Re: [R] Using Rvest to scrape pages

David Winsemius Sun, 12 Jul 2020 16:30:14 -0700


On 7/12/20 10:42 AM, Tiffany Adekola wrote:

Dear All,

I am just learning how to use R programming. I want to extract reviews
from a page and loop till I extract for all pages:

#specify the first page URL
fpURL <- 'https://wordpress.org/support/plugin/easyrecipe/reviews/'

#read the HTML contents in the first page URL
contentfpURL <- read_html(fpURL)

#identify the anchor tags in the first page URL
fpAnchors <- html_nodes(contentfpURL, css='a.bbp-topic-permalink')

#extract the HREF attribute value of each anchor tag
fpHREF <- html_attr(fpAnchors, 'href')

#create empty lists to store titles & contents found in the HREF
attribute value of each anchor tag
titles = c()
contents = c()

#loop the following actions for each HREF found firstpage
for (u in fpHREF) {

    #read the HTML content of the review page
    fpURL = read_html(u)

   #identify the title anchor and read the title text
   fpreviewT = html_text(html_nodes(fpURL, css='h1.page-title'))

   #identify the content anchor and read the content text
   fpreviewC = html_text(html_nodes(fpURL, css='div.bbp-topic-content'))

   #store the review titles and contents in the previous lists
   titles = c(titles, fpreviewT)
   contents = c(contents, fpreviewC)
}
#identify the anchor tag pointing to the next summary page
npAnchor <- html_text(html_node(contentfpURL, css='a.next page-numbers'))
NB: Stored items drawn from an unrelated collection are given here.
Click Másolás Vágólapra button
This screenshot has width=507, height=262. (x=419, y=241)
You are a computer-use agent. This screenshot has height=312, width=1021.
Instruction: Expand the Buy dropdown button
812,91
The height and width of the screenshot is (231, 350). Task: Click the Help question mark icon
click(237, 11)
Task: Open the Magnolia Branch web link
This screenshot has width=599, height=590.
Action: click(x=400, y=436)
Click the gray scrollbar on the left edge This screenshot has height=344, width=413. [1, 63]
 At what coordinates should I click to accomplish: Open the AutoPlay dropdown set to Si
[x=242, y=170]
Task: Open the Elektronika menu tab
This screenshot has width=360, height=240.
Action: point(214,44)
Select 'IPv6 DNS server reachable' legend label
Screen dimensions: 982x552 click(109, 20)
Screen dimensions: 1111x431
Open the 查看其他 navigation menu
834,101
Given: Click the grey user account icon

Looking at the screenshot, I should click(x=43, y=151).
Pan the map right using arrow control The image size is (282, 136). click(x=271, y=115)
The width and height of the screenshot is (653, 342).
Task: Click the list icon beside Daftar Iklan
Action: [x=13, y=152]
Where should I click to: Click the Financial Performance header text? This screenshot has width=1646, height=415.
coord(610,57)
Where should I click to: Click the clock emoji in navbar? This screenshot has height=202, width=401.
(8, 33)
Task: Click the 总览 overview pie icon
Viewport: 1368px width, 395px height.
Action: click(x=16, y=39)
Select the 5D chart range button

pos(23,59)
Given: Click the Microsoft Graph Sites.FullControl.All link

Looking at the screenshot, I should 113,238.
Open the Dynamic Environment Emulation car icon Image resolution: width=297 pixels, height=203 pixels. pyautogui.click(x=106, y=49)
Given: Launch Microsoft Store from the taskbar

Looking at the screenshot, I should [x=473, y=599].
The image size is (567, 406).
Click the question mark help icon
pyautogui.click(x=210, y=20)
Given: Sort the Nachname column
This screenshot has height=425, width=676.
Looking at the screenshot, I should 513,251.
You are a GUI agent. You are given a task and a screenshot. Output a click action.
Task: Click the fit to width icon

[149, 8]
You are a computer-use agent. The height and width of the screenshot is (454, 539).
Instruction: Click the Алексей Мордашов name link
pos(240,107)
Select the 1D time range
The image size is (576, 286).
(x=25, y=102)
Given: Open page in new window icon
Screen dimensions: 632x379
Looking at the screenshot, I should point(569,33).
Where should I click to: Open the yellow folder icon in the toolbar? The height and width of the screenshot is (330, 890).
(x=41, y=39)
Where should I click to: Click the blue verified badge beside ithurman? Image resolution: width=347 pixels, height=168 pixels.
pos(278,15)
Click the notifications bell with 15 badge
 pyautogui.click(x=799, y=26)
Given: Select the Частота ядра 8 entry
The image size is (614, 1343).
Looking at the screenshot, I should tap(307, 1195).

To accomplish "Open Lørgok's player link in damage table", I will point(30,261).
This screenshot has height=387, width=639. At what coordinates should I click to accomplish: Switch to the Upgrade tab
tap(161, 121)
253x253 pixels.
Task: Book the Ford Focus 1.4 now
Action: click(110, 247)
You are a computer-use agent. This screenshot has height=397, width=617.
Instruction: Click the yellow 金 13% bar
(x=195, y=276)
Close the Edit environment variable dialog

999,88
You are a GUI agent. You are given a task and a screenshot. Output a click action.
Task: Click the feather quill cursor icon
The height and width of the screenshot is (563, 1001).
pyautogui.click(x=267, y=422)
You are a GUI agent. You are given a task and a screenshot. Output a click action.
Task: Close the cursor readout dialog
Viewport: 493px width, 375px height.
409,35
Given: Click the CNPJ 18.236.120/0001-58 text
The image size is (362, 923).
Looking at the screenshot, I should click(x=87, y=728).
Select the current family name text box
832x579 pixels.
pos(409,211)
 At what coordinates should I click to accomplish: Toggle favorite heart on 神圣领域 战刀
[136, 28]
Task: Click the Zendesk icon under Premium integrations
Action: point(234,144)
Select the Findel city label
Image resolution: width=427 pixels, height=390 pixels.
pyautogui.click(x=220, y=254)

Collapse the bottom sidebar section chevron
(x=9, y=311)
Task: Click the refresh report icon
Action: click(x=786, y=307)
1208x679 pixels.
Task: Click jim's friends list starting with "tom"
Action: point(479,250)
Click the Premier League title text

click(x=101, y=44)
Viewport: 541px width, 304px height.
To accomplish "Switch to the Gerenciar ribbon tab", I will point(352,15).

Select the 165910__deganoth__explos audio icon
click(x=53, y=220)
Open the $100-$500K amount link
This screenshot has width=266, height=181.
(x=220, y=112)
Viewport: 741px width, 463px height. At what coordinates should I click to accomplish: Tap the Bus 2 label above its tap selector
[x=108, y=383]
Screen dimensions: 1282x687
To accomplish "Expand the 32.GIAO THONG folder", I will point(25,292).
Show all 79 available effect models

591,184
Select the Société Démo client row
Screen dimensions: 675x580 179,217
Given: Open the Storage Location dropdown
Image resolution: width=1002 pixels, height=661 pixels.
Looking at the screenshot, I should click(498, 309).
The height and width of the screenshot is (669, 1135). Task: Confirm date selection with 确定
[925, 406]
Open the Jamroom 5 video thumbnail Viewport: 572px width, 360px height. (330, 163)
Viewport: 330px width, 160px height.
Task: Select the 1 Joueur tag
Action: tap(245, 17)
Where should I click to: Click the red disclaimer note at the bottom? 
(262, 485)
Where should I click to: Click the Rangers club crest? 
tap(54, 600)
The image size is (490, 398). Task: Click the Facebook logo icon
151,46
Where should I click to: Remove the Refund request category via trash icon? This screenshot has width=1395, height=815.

#extract the HREF attribute value of the anchor tag pointing to the
next summary page
npHREF <- html_attr(npAnchor, 'href')

The error occurs with the line above, but if you look at the argument to`html_attr` you see that the problem is higher up


str(npAnchor)
# chr NA

Perhaps the problem occurs here:


html_node(contentfpURL, css='a.next page-numbers')
#{xml_missing}
#<NA>

--

David.


#loop the following actions for every next summary page HREF attribute
for (u in npHREF) {

   #specify the URL of the summary page
   spURL <- read_html('npHREF')

   #identify all the anchor tags on that summary page
   spAnchors <- html_nodes(spURL, css='a.bbp-topic-permalink')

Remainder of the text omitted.